Während der Wirtschaftskrise kam es zu drastischen Umsatzeinbrüchen bei den Unternehmen, die als Marktführer für Luxusartikel und Luxusmarken galten.
In Krisenzeiten war es bislang immer so, dass auf teure Konsumgüter am ehesten verzichtet werden konnte. Dies konnte man auch während der Wirtschaftskrise bei zahlreichen Großunternehmen beobachten, die schwere Gewinneinbrüche zu verzeichnen hatten.
Jetzt scheinen sich Luxusmarken jedoch von dem wirtschaftlichen Tief zu erholen und der versäumte Luxus der vergangenen Jahre wird wieder nachgeholt.
Teure Produkte finden besonders regen Absatz in den asiatischen Ländern wie China, aber auch in Schwellenländern wie Russland oder Brasilien.
Nach der Finanz- und Wirtschaftskrise von 2008 und 2009 stehen die Zeichen jetzt wieder auf ein Wirtschaftswachstum in China, aber auch in Deutschland und weiteren Ländern.
Besonders gefragt sind Luxusartikel wie teure Uhren und Schmuck sowie Lederwaren.
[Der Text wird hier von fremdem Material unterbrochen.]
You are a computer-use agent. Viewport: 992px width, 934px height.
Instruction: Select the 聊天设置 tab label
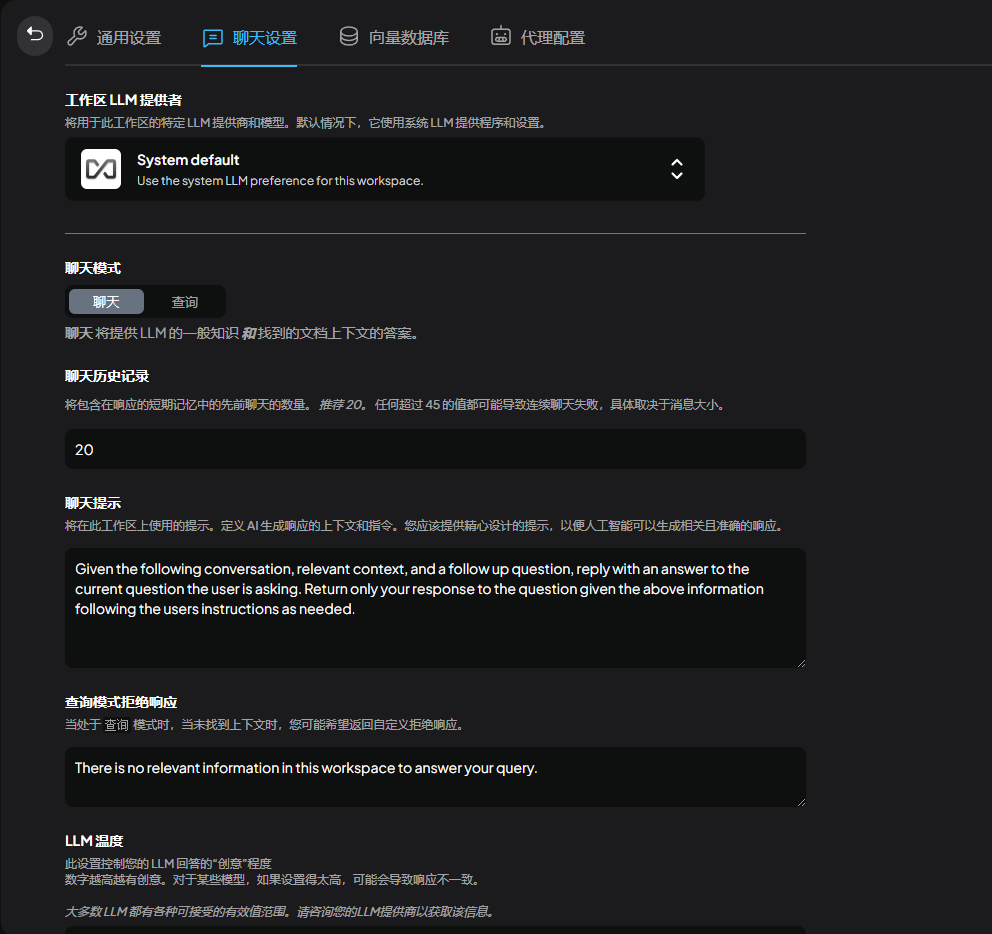(265, 38)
Aus einer veröffentlichten Studie der Unternehmensberatung Bain geht hervor, dass der weltweite Markt im Jahr 2011 um 8% auf 185 Mrd. Euro wachsen wird.
Im Vorjahr war bereits ein Plus von 14% zu verzeichnen und erreichte damit einen Rekord von 172 Mrd. Euro. Deutliche Zuwachsraten mit einem Umsatz von 52 Mrd. Euro werden auch in den USA erwartet, die als größter Umschlagplatz für Luxusartikel gelten.
Lediglich Japan hat nach dem verheerenden Erdbeben, Tsunami und der Atom-Katastrophe einen Rückgang von 5% zu verzeichnen. Allerdings wird damit gerechnet, dass sich die wirtschaftliche Lage des Landes im dritten Quartal 2011 wieder stabilisieren wird.
Selbst in Deutschland setzte die Luxus-Branche rund 8 Mrd. Euro um und liegt damit weltweit auf dem siebten Platz.